**WHAT THIS TASK INVOLVES:** From the line with "This screenshot has width=896, height=1371." to the line with "1568x428 pixels.", retype each line exactly as it stands in the records below, but skip the pictures.

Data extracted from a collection
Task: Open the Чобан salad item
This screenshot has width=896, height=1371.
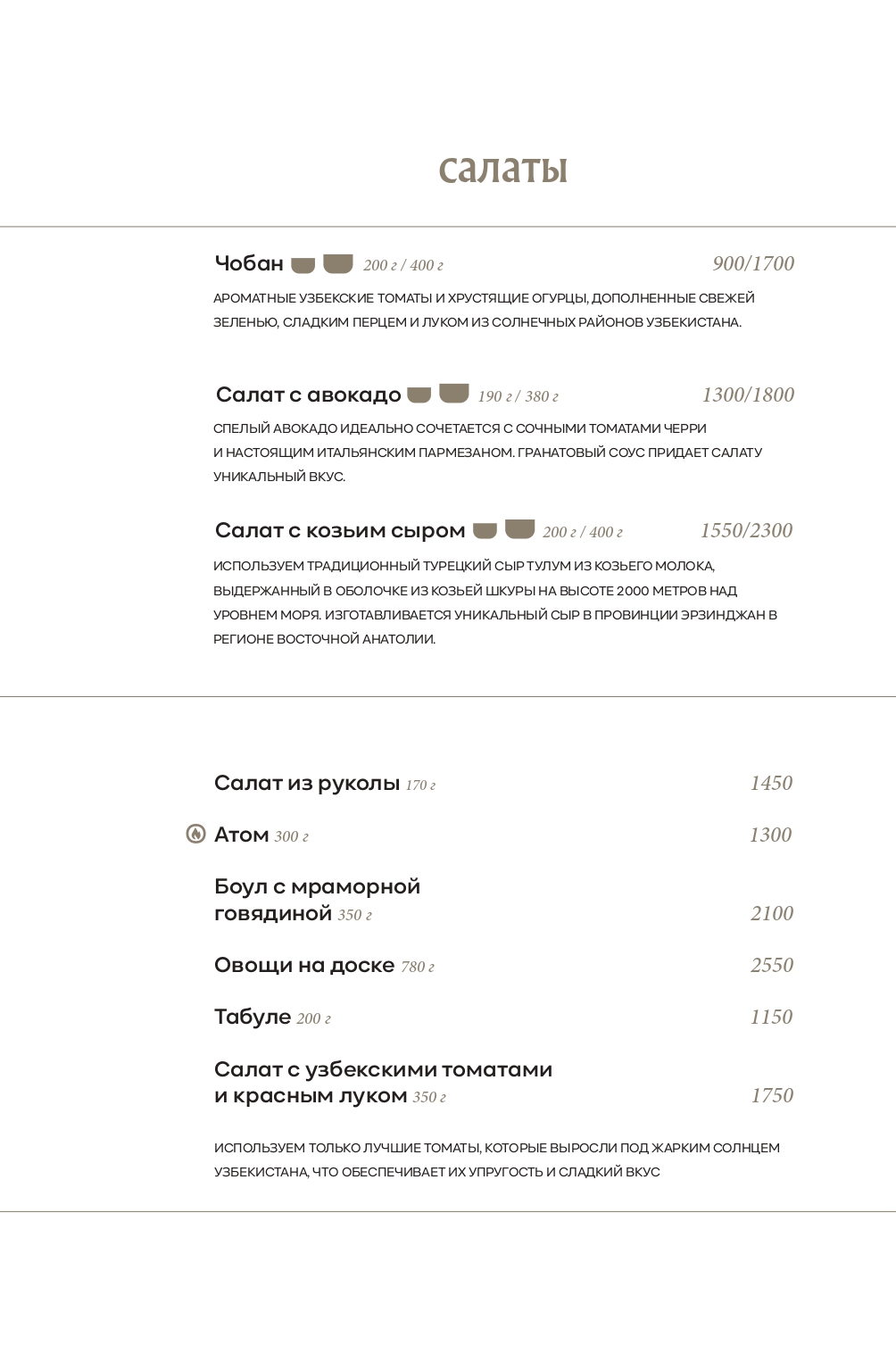Action: (x=249, y=263)
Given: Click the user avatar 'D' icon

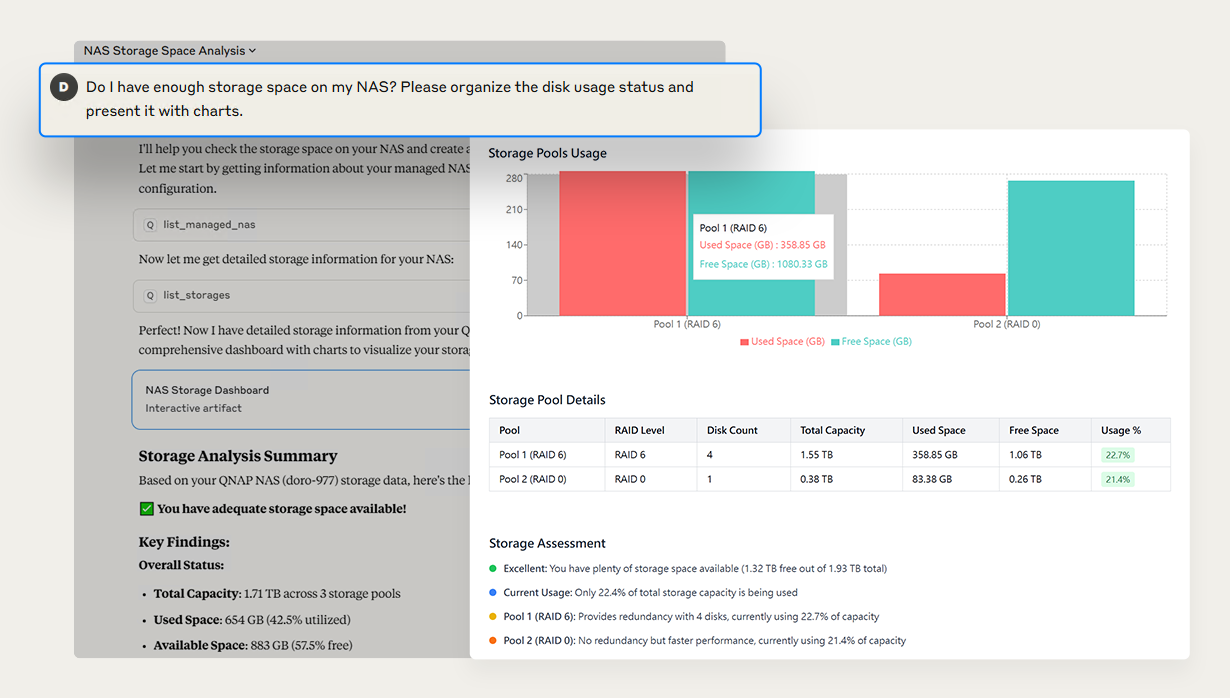Looking at the screenshot, I should pos(64,87).
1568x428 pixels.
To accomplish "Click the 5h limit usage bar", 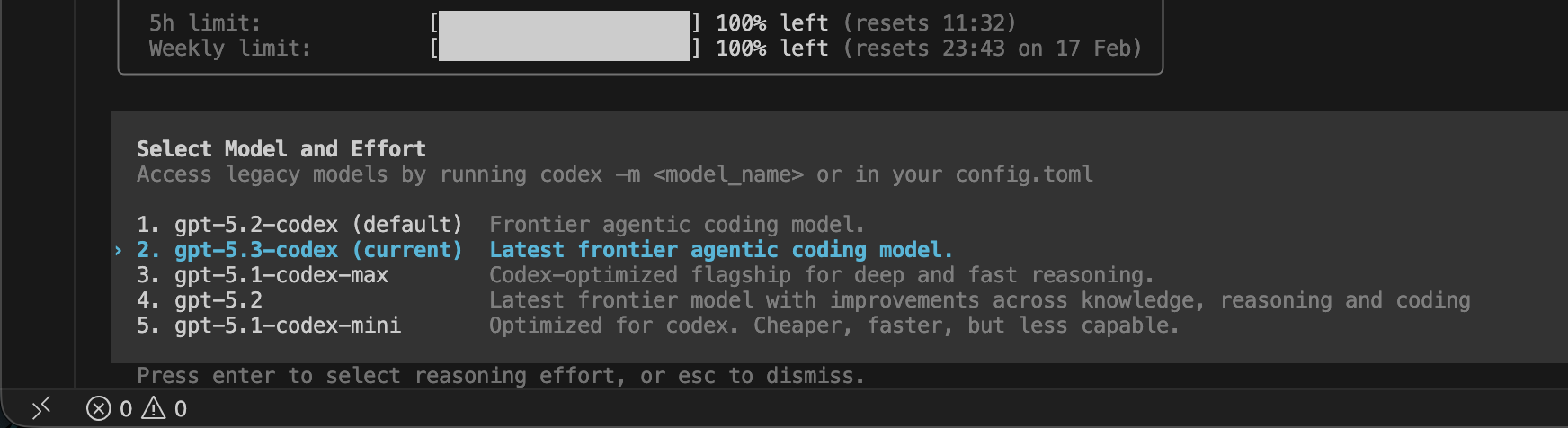I will [565, 23].
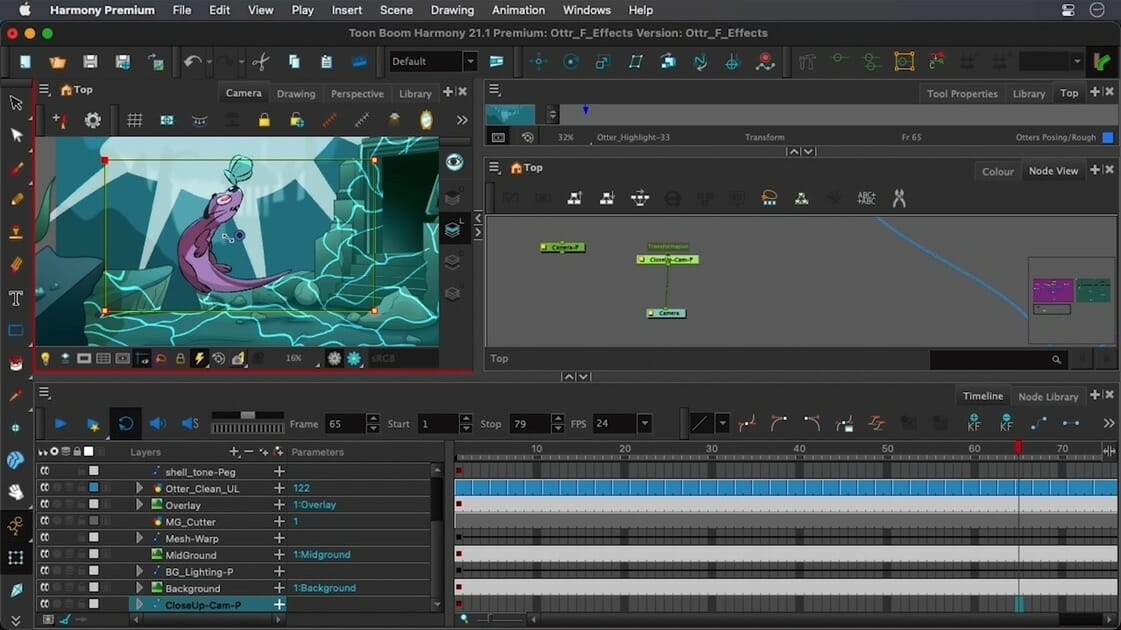Toggle the grid display in Camera view
The image size is (1121, 630).
pos(134,120)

**SOLVED EXERCISE:**
This screenshot has width=896, height=1371.
Action: (x=249, y=263)
Given: Click the user avatar 'D' icon

Looking at the screenshot, I should pos(64,87).
1568x428 pixels.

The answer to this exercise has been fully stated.